Pilatus Aircraft flew its PC-24 light business jet for the first time on May 11, from Stans in Switzerland. The landing gear remained down during this first flight. Three prototypes will take part in a 2,300-hr. flight test program. Powered by twin Williams International FJ44 turbofans, the PC-24 is scheduled for certification and first deliveries in 2017.
Bombardier is cutting 1,750 jobs on Montreal, Toronto and Belfast by the first quarter of 2016 as it slows production of the Global 5000 and 6000 large business jets, citing soft markets in Russia, China and Latin America. Global production had been ramped up to 80 a year in 2014 and 2015, from around 50 a year up to 2012, to fulfil large orders.

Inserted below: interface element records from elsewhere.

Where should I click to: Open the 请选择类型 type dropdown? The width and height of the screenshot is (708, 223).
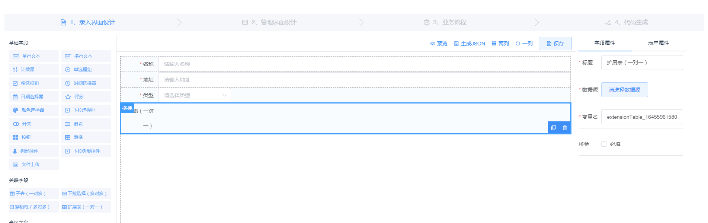195,95
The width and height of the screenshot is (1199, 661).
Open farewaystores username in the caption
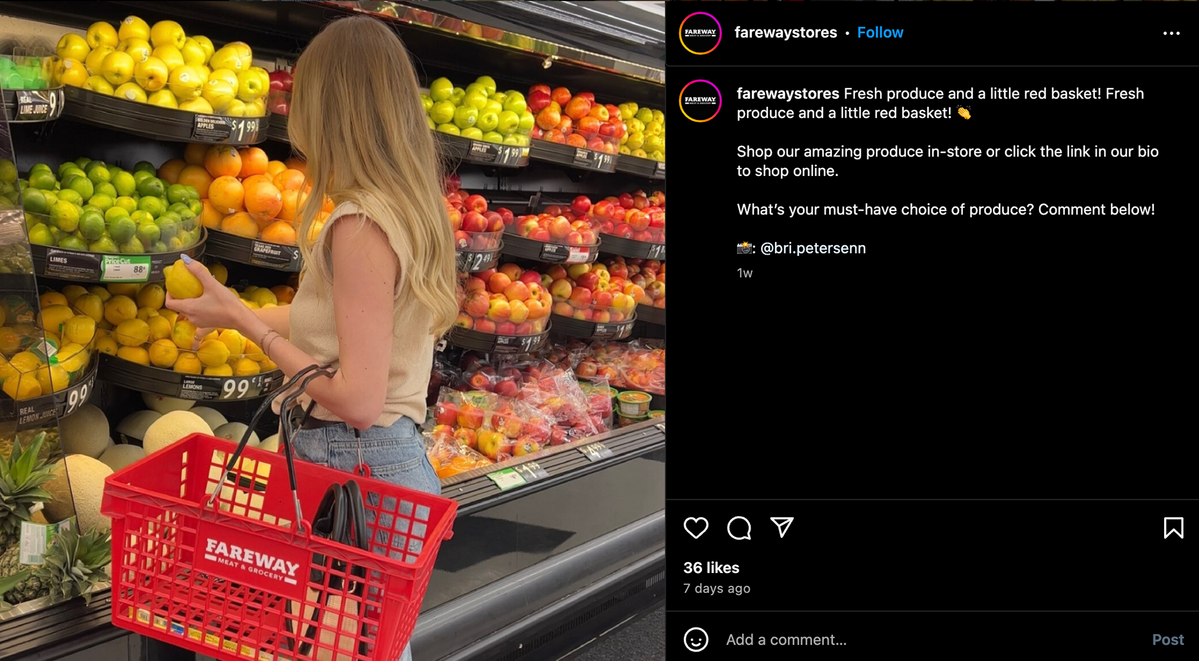tap(788, 94)

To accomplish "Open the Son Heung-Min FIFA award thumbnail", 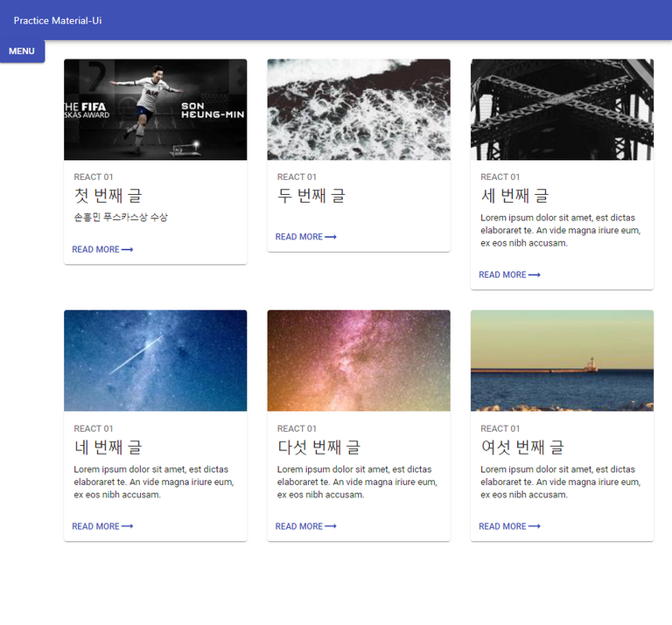I will 156,109.
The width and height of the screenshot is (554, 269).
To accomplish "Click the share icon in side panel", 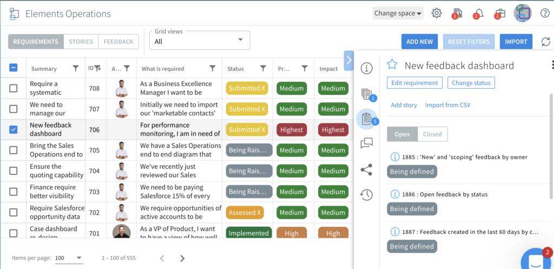I will pos(367,169).

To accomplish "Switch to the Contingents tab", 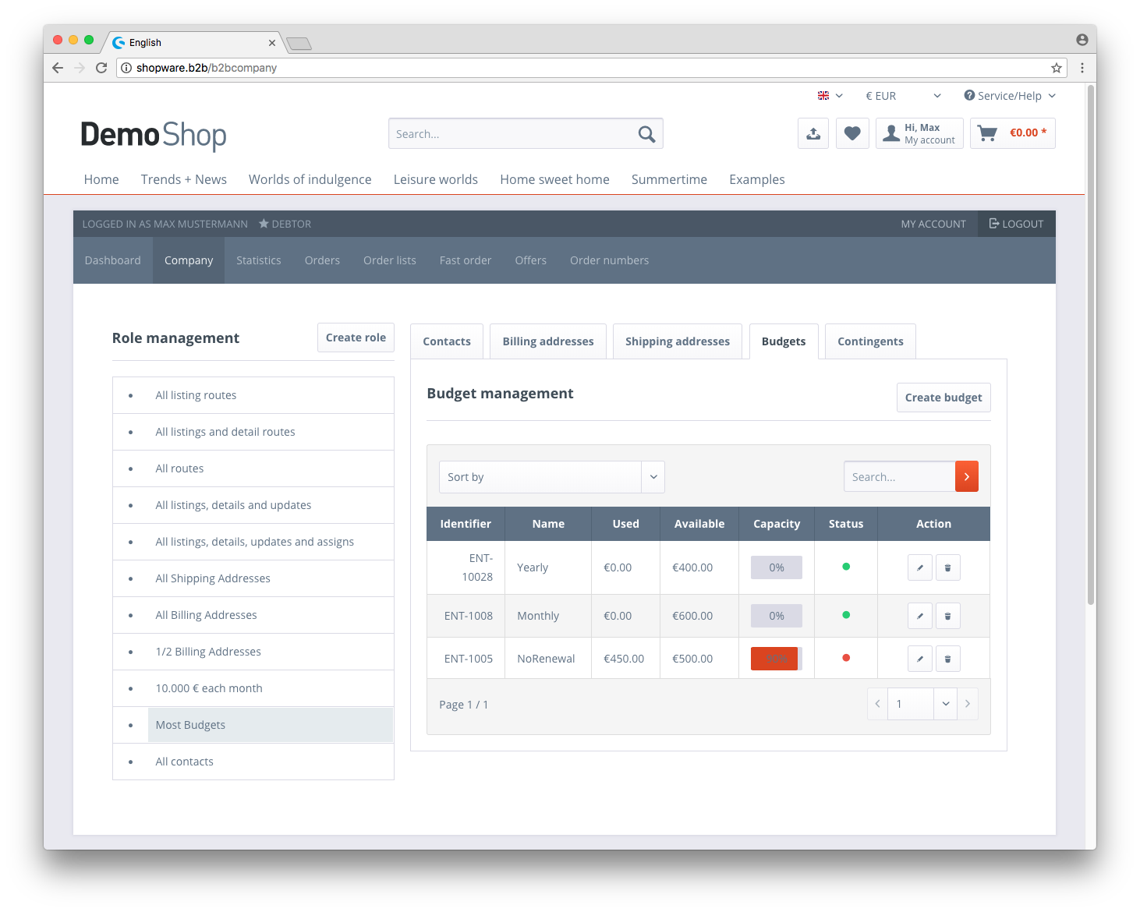I will pos(870,341).

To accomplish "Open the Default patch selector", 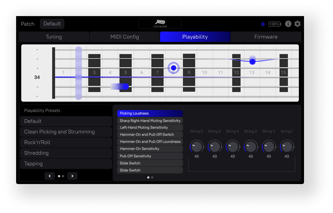I will click(x=52, y=24).
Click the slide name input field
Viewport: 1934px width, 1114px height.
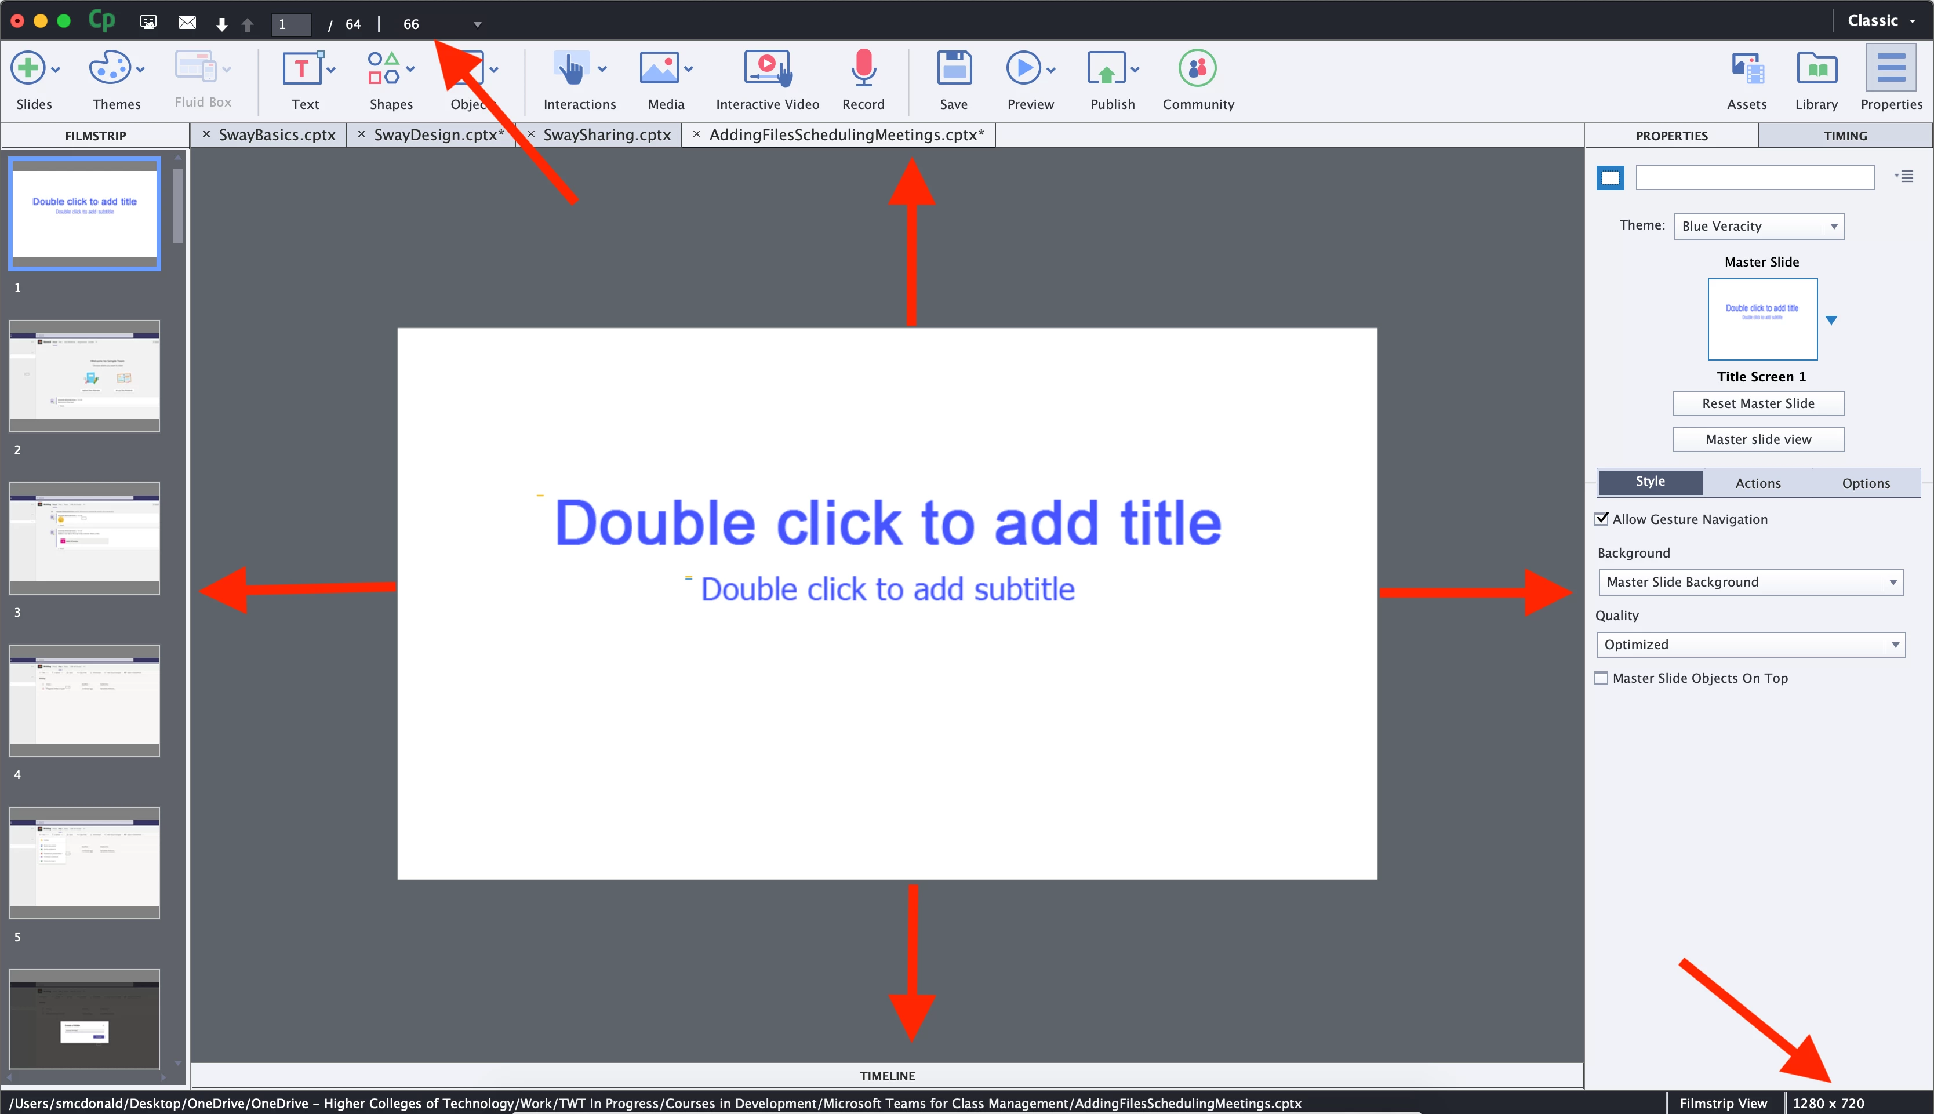coord(1754,178)
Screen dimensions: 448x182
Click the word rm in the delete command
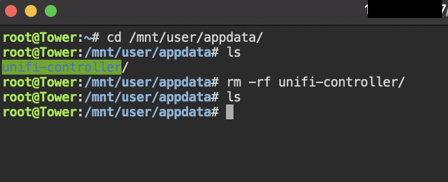(x=234, y=83)
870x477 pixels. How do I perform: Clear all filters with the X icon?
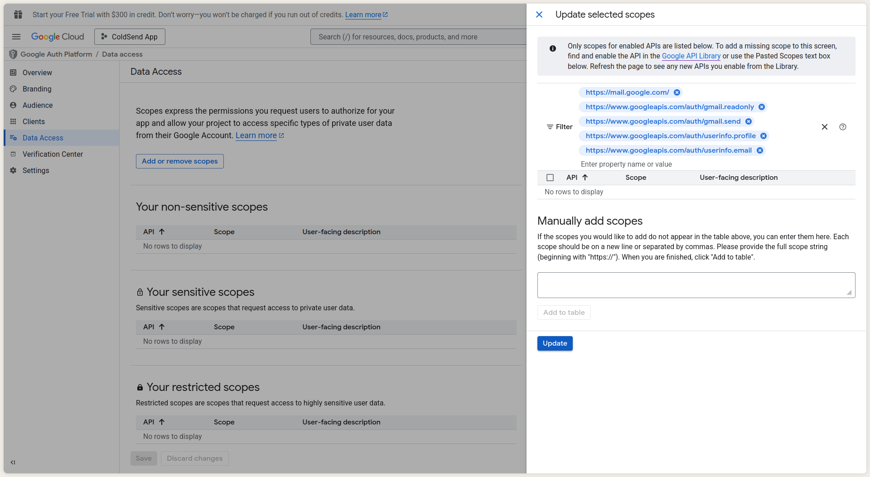[x=825, y=127]
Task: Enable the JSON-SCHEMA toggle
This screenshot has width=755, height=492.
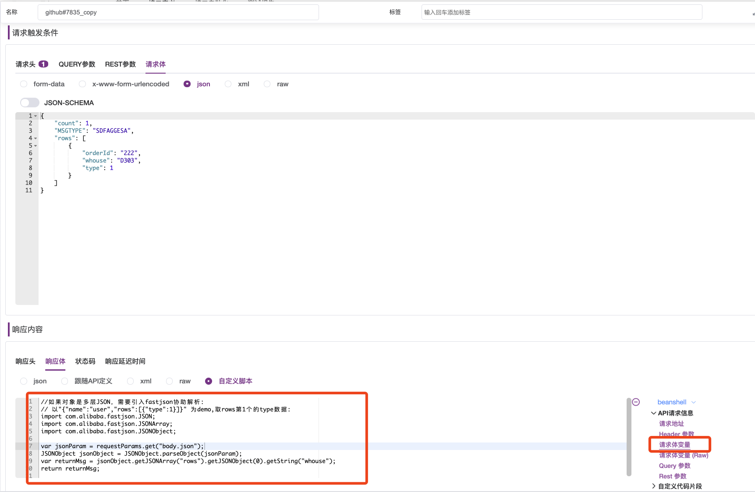Action: click(29, 102)
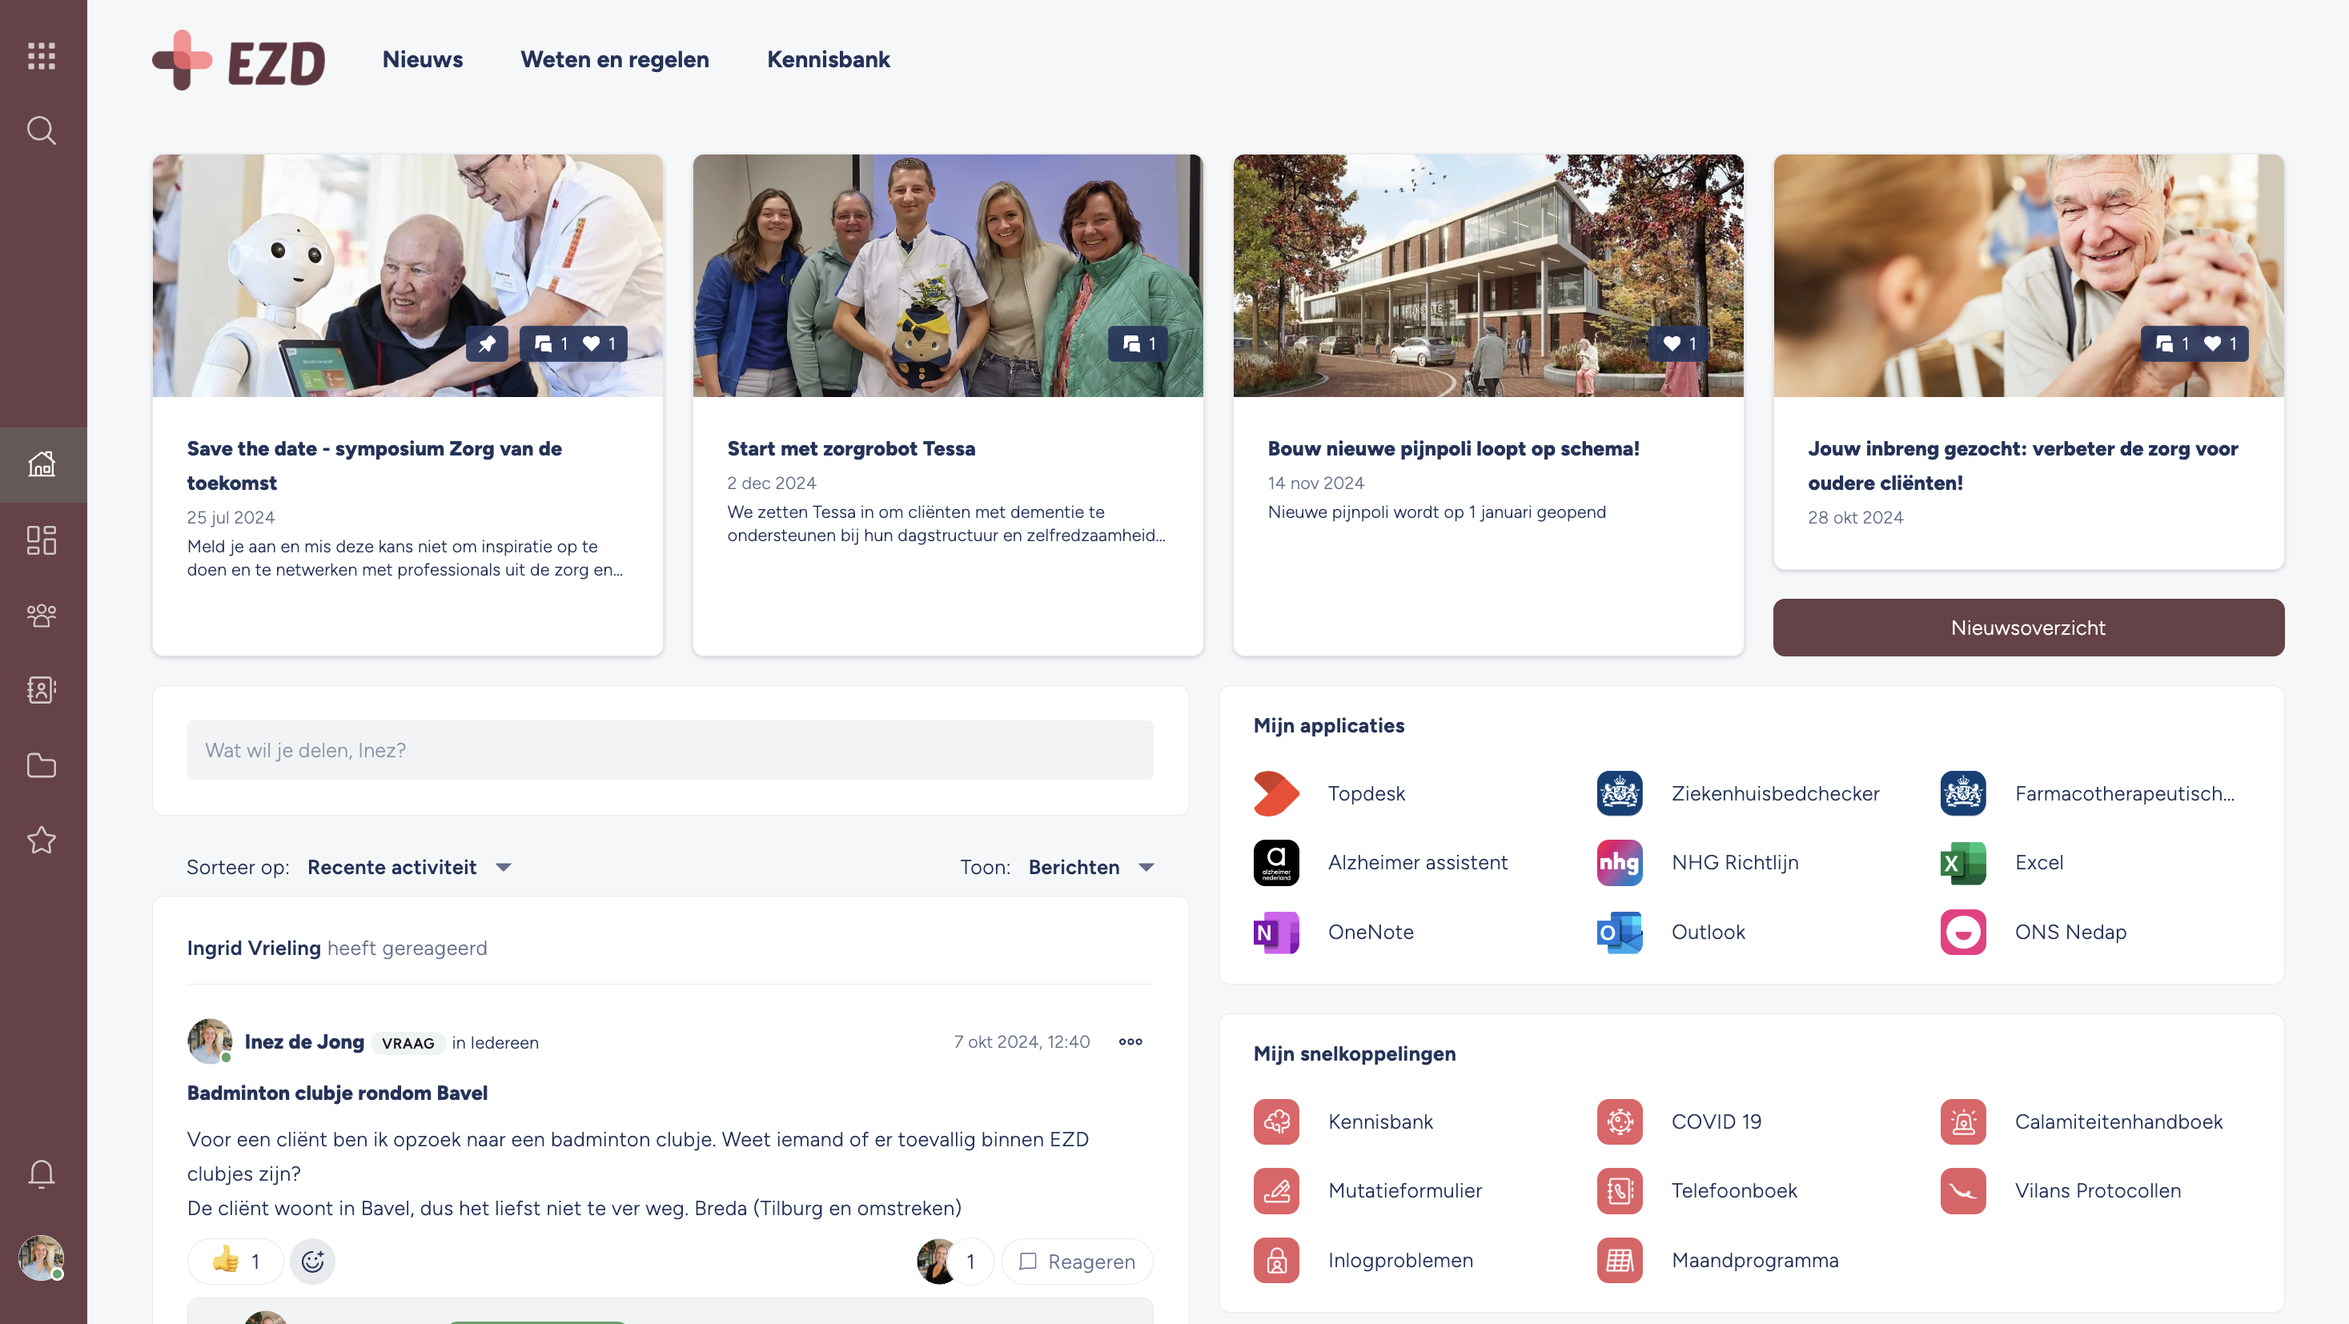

Embraer is moving all production of the Phenom 100 and 300 light business jets to its U.S. assembly line in Melbourne, Florida. The move will make room for assembly of the E-Jet E2 regional-jet family at the main plant in Sao Jose do Campos, Brazil. Phenom wings and fuselages will continue to be manufactured in Botucatu, Brazil.
The AeroMobil 3.0 prototype roadable aircraft crashed in on May 8 after the pilot encountered problems on a test flight and activated the ballistic recovery parachute at 900 ft. The pilot, the vehicle’s designer Stefan Klein, was unharmed, but the aircraft was damaged. Slovakia’s AeroMobil still plans to certify the flying car as a light sport aircraft.